In the material below, find the line with "Task: Switch viewpoint to カメラ" and the line with "Instruction: Click the $110 office rent price", then output those two lines and every line between them, exactly.

##### AVAILABLE DATA #####

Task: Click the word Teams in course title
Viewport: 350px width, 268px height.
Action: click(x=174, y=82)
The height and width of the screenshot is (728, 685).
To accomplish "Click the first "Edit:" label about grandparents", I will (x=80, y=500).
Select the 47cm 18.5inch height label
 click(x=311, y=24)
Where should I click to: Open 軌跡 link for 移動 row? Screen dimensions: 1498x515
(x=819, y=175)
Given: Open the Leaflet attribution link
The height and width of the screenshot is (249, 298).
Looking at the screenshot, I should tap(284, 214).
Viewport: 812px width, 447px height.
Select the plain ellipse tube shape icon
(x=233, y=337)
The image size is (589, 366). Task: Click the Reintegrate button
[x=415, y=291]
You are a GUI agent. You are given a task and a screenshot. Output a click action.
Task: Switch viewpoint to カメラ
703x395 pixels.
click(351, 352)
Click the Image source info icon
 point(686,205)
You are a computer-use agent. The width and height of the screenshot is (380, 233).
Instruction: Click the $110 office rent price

#####
##### AVAILABLE DATA #####

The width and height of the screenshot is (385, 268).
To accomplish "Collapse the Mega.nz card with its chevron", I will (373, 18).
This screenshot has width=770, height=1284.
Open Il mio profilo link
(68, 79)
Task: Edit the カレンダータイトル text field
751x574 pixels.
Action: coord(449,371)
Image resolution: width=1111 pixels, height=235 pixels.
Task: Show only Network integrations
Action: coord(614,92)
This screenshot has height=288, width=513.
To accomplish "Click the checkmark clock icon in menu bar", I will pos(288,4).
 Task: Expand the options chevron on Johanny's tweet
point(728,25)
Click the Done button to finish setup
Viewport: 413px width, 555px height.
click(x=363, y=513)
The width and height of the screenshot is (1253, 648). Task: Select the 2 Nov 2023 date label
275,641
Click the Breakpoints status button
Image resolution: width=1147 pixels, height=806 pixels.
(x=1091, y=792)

#####

■ **EXERCISE RESULT**:
Task: Switch viewpoint to カメラ
703x395 pixels.
click(351, 352)
Click the Image source info icon
 point(686,205)
You are a computer-use agent. The width and height of the screenshot is (380, 233).
Instruction: Click the $110 office rent price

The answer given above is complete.